There is much in what European Commissioner Philip Hogan wrote in these pages last Monday with which many would disagree. But there is one thing nobody can take issue with: Hogan's statement that Brexit is "a mess and getting messier".
British politics has reached a "perfect storm" moment. The Conservative government is divided and paralysed on how to proceed with Brexit. Theresa May is unable to decide or communicate what kind of post-Brexit relationship Britain should have with the European Union.
Meanwhile, the Corbyn leadership of the Labour Party continues to prove itself ineffective, with a botched new year's attempt to reboot its fortunes. The Liberal Democrats, for whom this should be a moment of resurgence, are still rife with internal divisions over the tuition fees climbdown.
If that wasn't messy enough, the Northern Ireland Executive has collapsed and the stage is now set for distracting and divisive elections. Just when the North should have its own politicians at the forefront of Brexit discussions representing its best interests regarding the Border, there is a real prospect that it will be governed from London for months, maybe years.

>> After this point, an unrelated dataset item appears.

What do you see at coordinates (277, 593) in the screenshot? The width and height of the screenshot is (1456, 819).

At the same time, the UK supreme court is about to throw a constitutional flare into the political mix. In a ruling due within weeks, the court will likely determine that the prime minister must have advance approval from parliament before she can activate article 50 to leave the EU.

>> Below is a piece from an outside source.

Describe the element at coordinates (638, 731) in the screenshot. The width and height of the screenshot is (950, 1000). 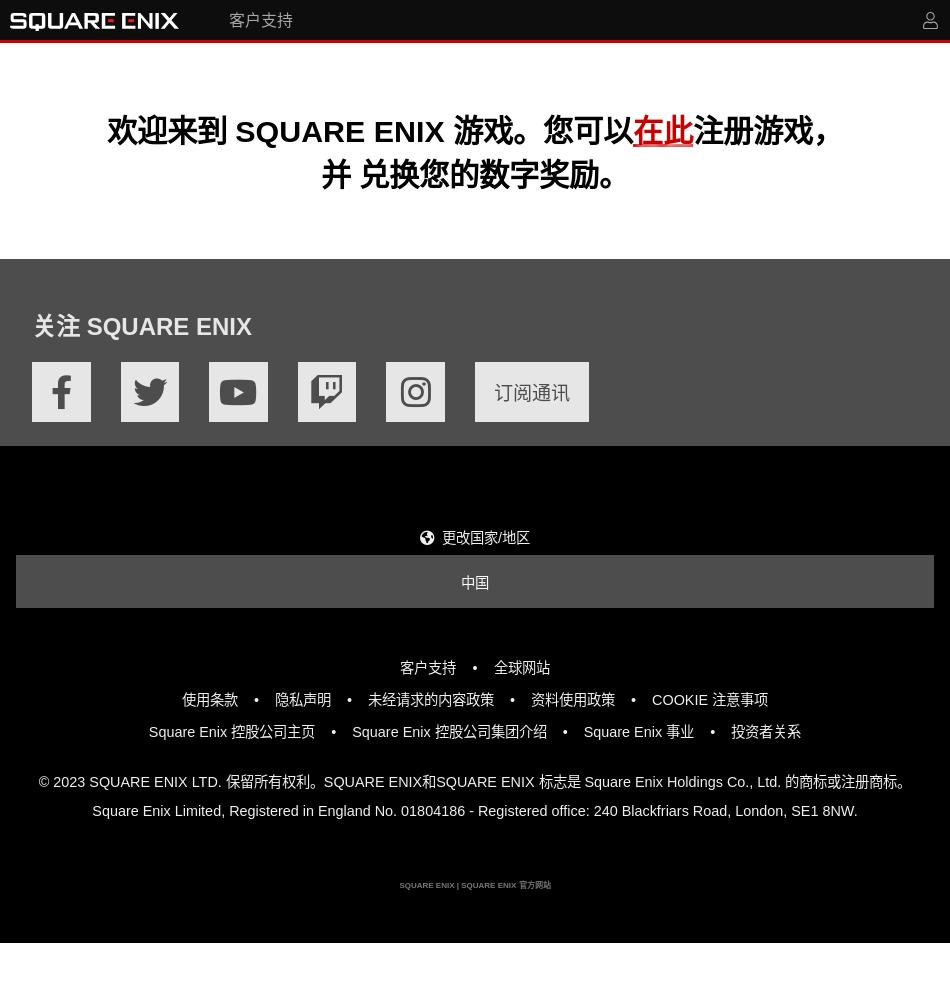
I see `'Square Enix 事业'` at that location.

Indeed, the court may go further and decide that because Westminster has devolved areas of responsibility to the assemblies in Edinburgh and Stormont since Britain joined the EU, and has approved the Belfast Agreement, then Scotland and Northern Ireland must also have a role in approving Brexit outcomes in some areas.
Phil Hogan didn't say so, but others have suggested that real public debate about Ireland's options arising from Brexit cannot begin until London gets it act together. This is absurd; in fact, the opposite is the case. It is precisely because Brexit policymaking in London is so tardy and tortured that we should now be actively exploring outcome scenarios, their implications for Ireland, and our response.

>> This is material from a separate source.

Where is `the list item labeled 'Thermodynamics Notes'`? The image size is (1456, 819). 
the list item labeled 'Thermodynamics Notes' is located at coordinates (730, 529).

Those who suggest Ireland cannot or should not yet engage in real debate about Brexit should look closely at Nicola Sturgeon’s actions.
Separately, last August the Scottish government published a paper on “the Potential Implication of the UK Leaving the EU on Scotland’s Long Run Economic Performance”. Last month it published a comprehensive “options paper” on “Scotland’s Place in Europe”, setting out choices about the nature and extent to which Scotland could continue to be in or have access to the single market even after the UK leaves.
The openness to external expertise and public exploration of options in Scotland contrasts with the closed situation here in Ireland, where the Government would prefer that everyone sit tight, stay quiet and let them handle our response – once the British position becomes clearer.
Interestingly a recent initiative, from the Seanad of all places, may finally begin to enable some structured public discourse about Ireland’s Brexit scenarios. On foot of proposal from Michael McDowell and others in the Independent Senators group, the Seanad has decided to give over Tuesdays from the end of February to public hearings on Brexit.
The Seanad will take testimony and question a variety of expert and representative voices from Ireland, Britain and Europe. It might be the start of a real debate.